Today, railways remain an important part of our transport system. The train is a safe, costeffective, and environmentally-friendly mode of transport, ideally suited for high-volume long-distance passenger and freight flows. In Finland, its central purpose is twofold: to provide trunk connections between major cities, and to carry long-distance and heavy industrial transports. In the Helsinki region, there is also an important network serving commuters to and from the capital.
The position of rail in the make-up of the Finnish transport system has been largely unchanged for a long time. It accounts for 25% of goods transported in tonne-kilometres – a high figure compared with the EU average, 16%. However, only 5% of passenger kilometres are covered by rail, which is a little below the EU average of 7%.

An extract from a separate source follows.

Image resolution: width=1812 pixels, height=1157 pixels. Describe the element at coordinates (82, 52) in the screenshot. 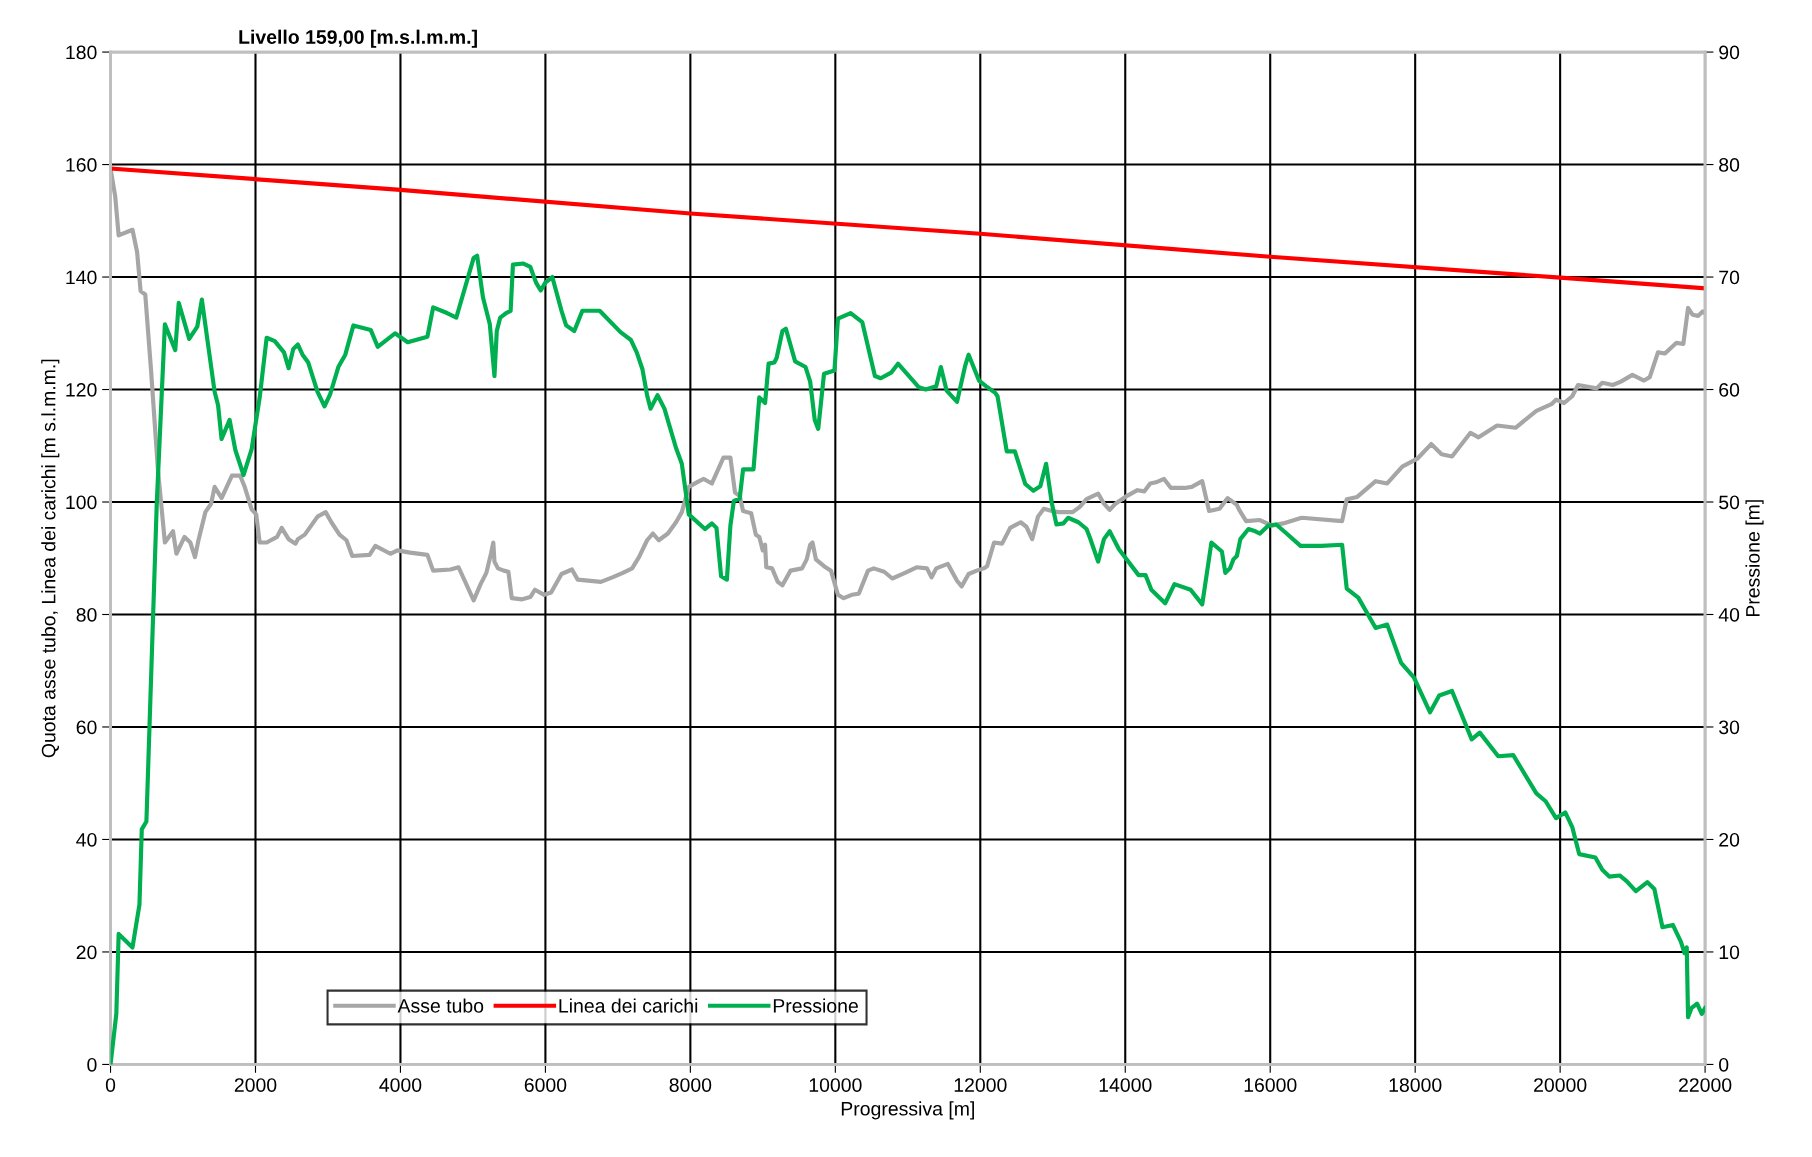

I see `y-tick-label: 180` at that location.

Finland is a vast and sparsely populated country, which means our traffic volumes are low and distances long. Transport is mixed, with the network being used for both passengers and goods. The total length of our rail network is 5,919km, of which 52% is electrified.
Efforts have been made to improve the competitiveness of rail transport by raising the capacity of the network to enable increased axle loads and shortening the travel times of passenger trains. Finland’s population base does not allow the construction of separate high-speed railway lines, which is why our passenger trains operate at a maximum speed of 220km/h. The shorter travel times achieved over the past few years have been a success, resulting in significantly higher passenger volumes in services between Helsinki and eastern Finland.
A special characteristic of the Finnish rail network is the fact that it consists mainly of single-track lines (90%). For this reason, increasing the number of trains to match demand on certain sections of rail is challenging. Another issue is that a network of this type is extremely vulnerable to service disruptions. The sharp increase in volumes, the harsh winter conditions experienced over the past few years and the amount of single-track have negatively impacted punctuality.
The Finnish Government has just prepared a transport policy report for Parliament, outlining our strategic goals for the develop – ment of key national transport networks. As far as railways are concerned, the main focus is being placed on measures to improve punctuality and reliability. One measure to this effect is the replacement of the outdated rail traffic management system, which will be carried out between 2012 and 2017. Action will also be taken to raise the capacity of the railway network in terms of the loads and traffic it can carry, and railyards are being upgraded to improve service levels and keep everything running smoothly.
Finland’s economy is undergoing changes in ways that will clearly impact rail. Production continues to be sent overseas and the service sector continues to grow, while forest industry – important for railways – remains on the decline. At the same time, however, urbanisation, the growing importance of environmental values, and increased mining activities are driving demand for railway services.
Over the course of its 150-year history in Finland, rail transport has gone through a variety of technical and organisational changes. Despite all these, railways have managed to maintain their position as an important part of Finnish society. I firmly believe that the railways will continue to develop and confirm their place as an integral part of our transport system for the future.